* [Material for this exercise]:
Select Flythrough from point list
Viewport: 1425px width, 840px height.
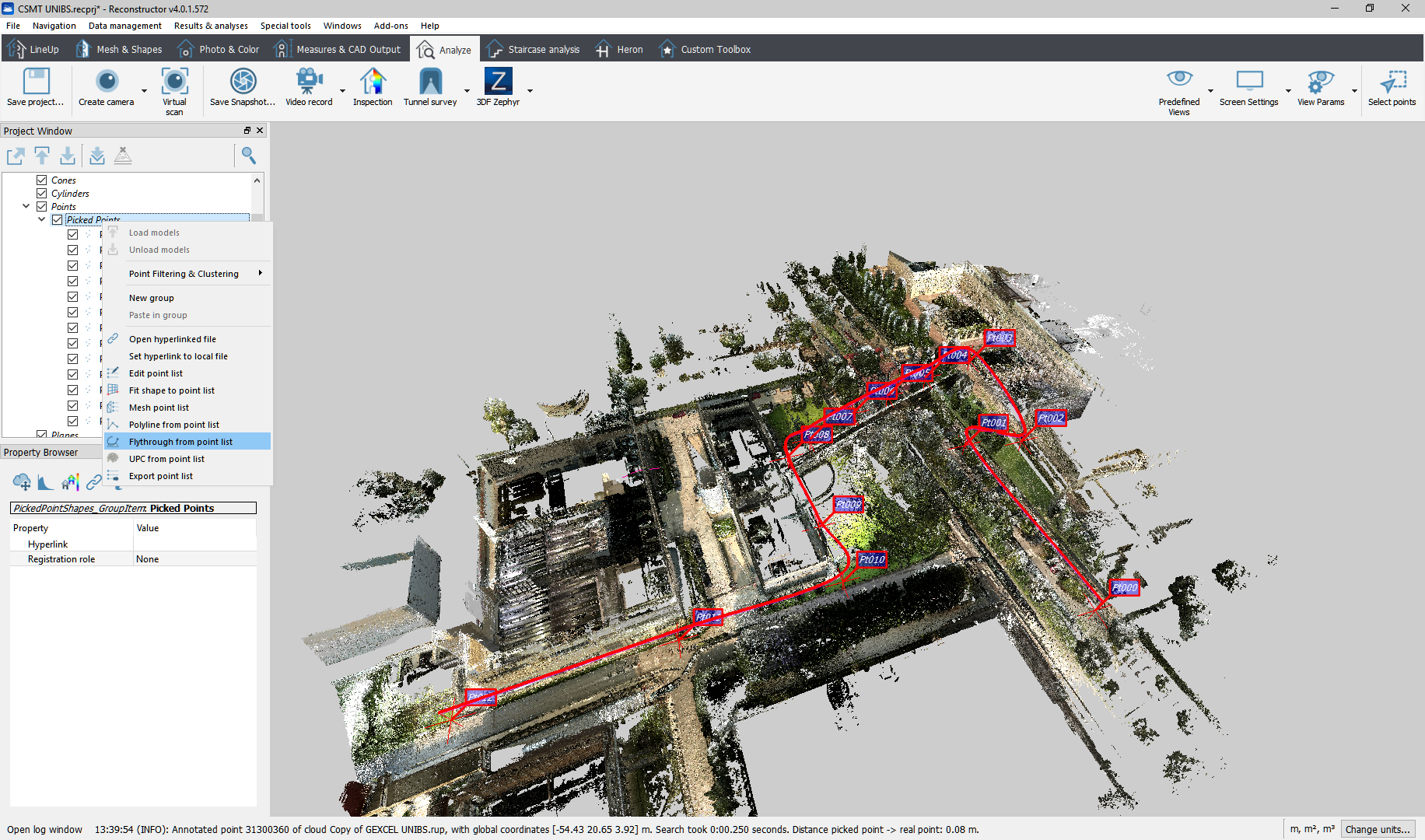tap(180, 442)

==

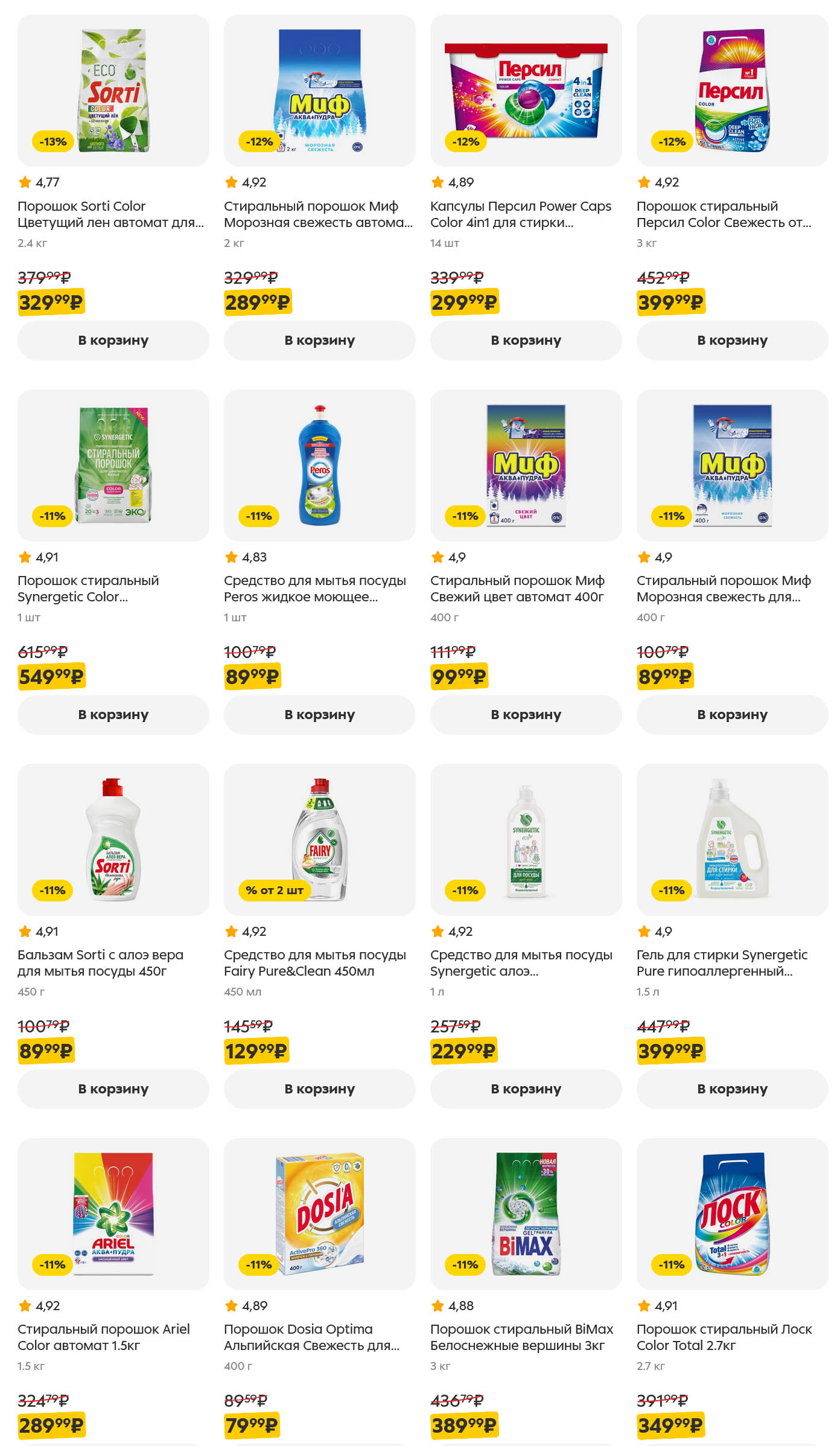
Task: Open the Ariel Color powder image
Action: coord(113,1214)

...

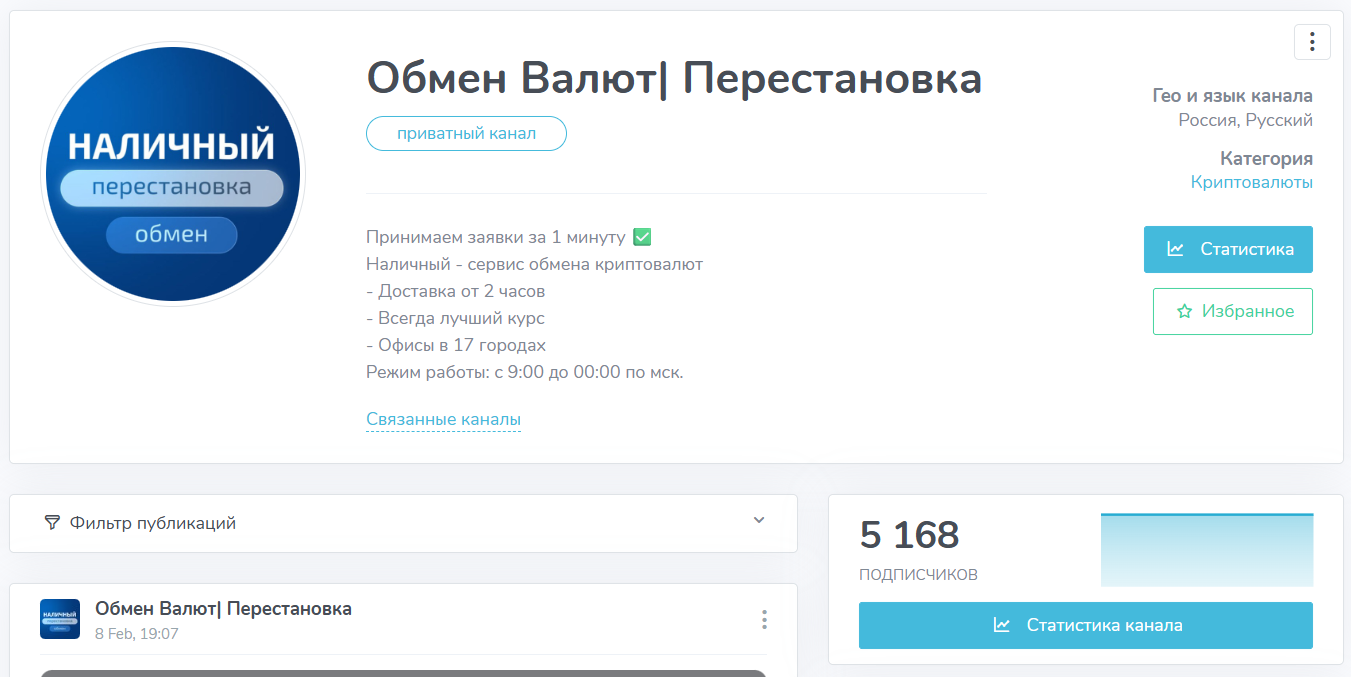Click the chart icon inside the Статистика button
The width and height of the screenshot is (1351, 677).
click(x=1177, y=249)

* [Stated exercise]: Copy out the rows from the line with "Select Flythrough from point list" through the line with "tap(180, 442)", requests included, shifting every coordinate in the answers up by 61. Leave the pictures out.

* [Expected answer]:
Select Flythrough from point list
Viewport: 1425px width, 840px height.
tap(241, 503)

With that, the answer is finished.